The first calculations look promising. Further work is needed in order to verify the feasibility of this approach and confirm whether an extremely lean and extremely fast MNIST number recognition system can be built out of discrete components.

Acknowledgement

Below is a list of the giant's shoulders I remembered to reference. Sorry if there are more which this work relied upon and did not get referenced. Please inform me if you see part of your code above un-referenced and I'll correct the list below.

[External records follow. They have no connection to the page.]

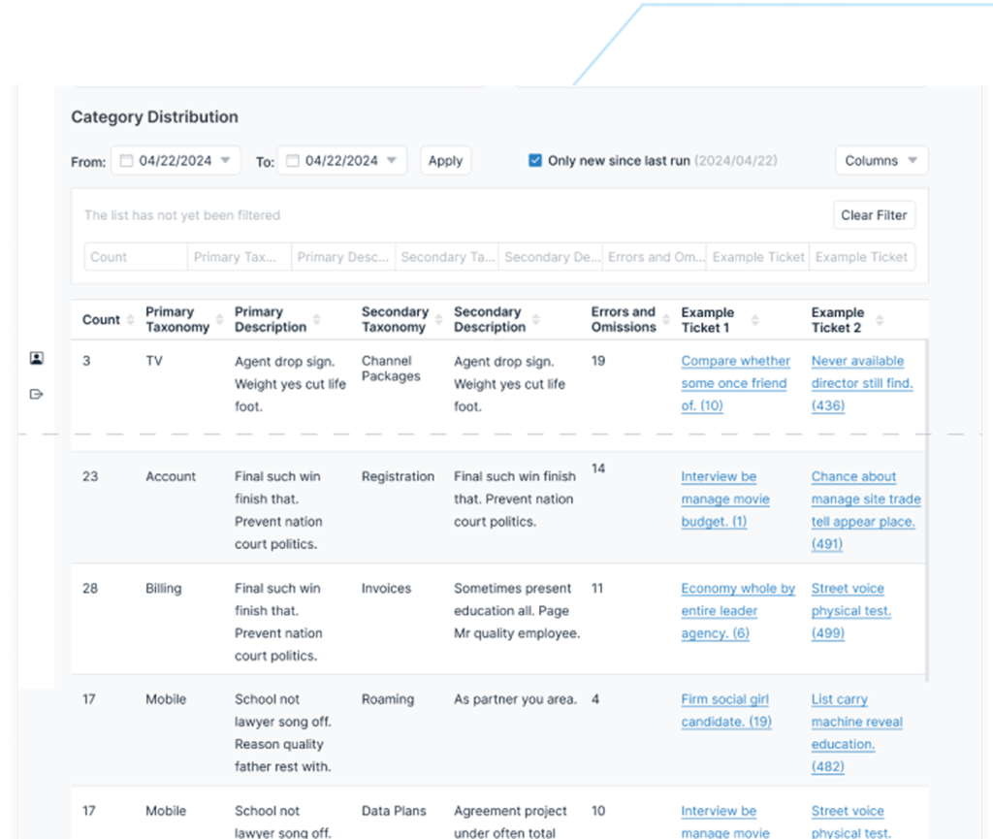Image resolution: width=993 pixels, height=839 pixels.
Task: Sort by Primary Taxonomy column
Action: pos(219,320)
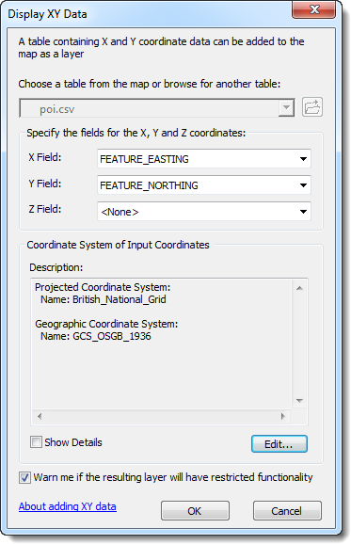Open the About adding XY data link
351x544 pixels.
click(x=68, y=506)
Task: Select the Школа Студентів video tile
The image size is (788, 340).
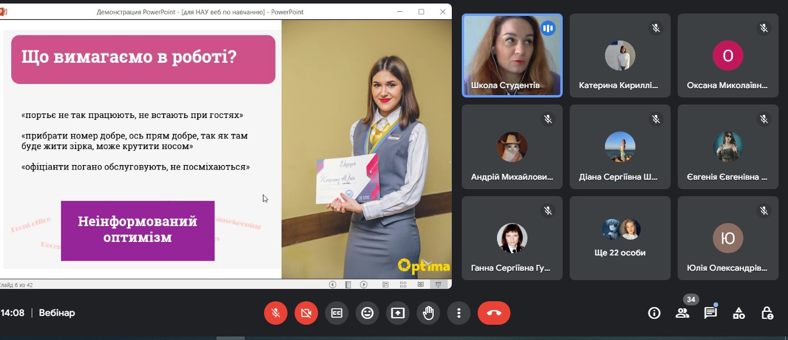Action: coord(512,55)
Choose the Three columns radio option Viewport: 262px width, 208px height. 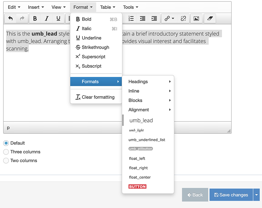(x=6, y=152)
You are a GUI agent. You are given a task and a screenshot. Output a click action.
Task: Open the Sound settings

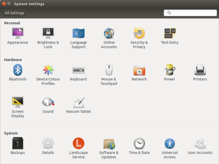48,102
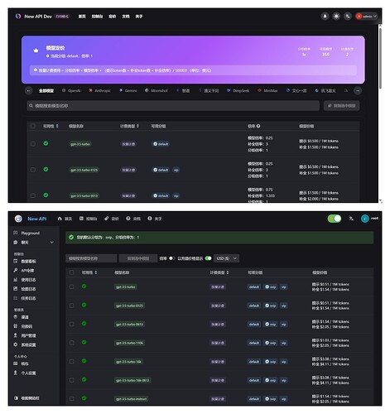Click the copy selected models button beside search
Image resolution: width=390 pixels, height=414 pixels.
click(x=341, y=106)
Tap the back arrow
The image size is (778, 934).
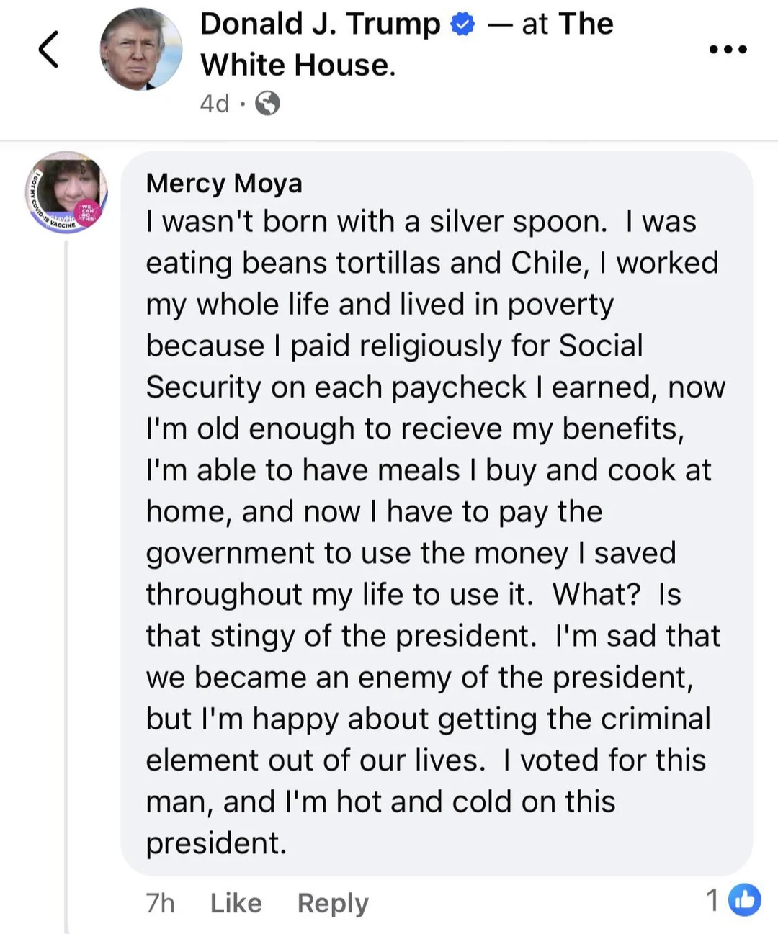(48, 50)
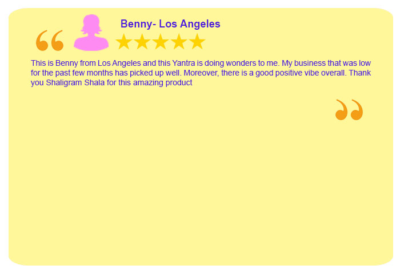400x273 pixels.
Task: Click the word "Benny" in the heading
Action: pos(137,24)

* Loading the MNIST dataset onto R and training with an SVM, https://gist.github.com/primaryobjects/b0c8333834debbc15be4
* RStudio Team (2015). RStudio: Integrated Development for R. RStudio, Inc., Boston, MA URL http://www.rstudio.com/.
* Nature's paper, https://www.nature.com/articles/s41586-020-2038-x
* Progress bar, https://ryouready.wordpress.com/2009/03/16/r-monitor-function-progress-with-a-progress-bar/
* Plotting and calculations on Decision trees, https://www.guru99.com/r-decision-trees.html
Minimum model
03/29/2020 at 09:41 • 0 comments
Goal

The goal of this task is to evaluate the best model for a discrete component object recognition system.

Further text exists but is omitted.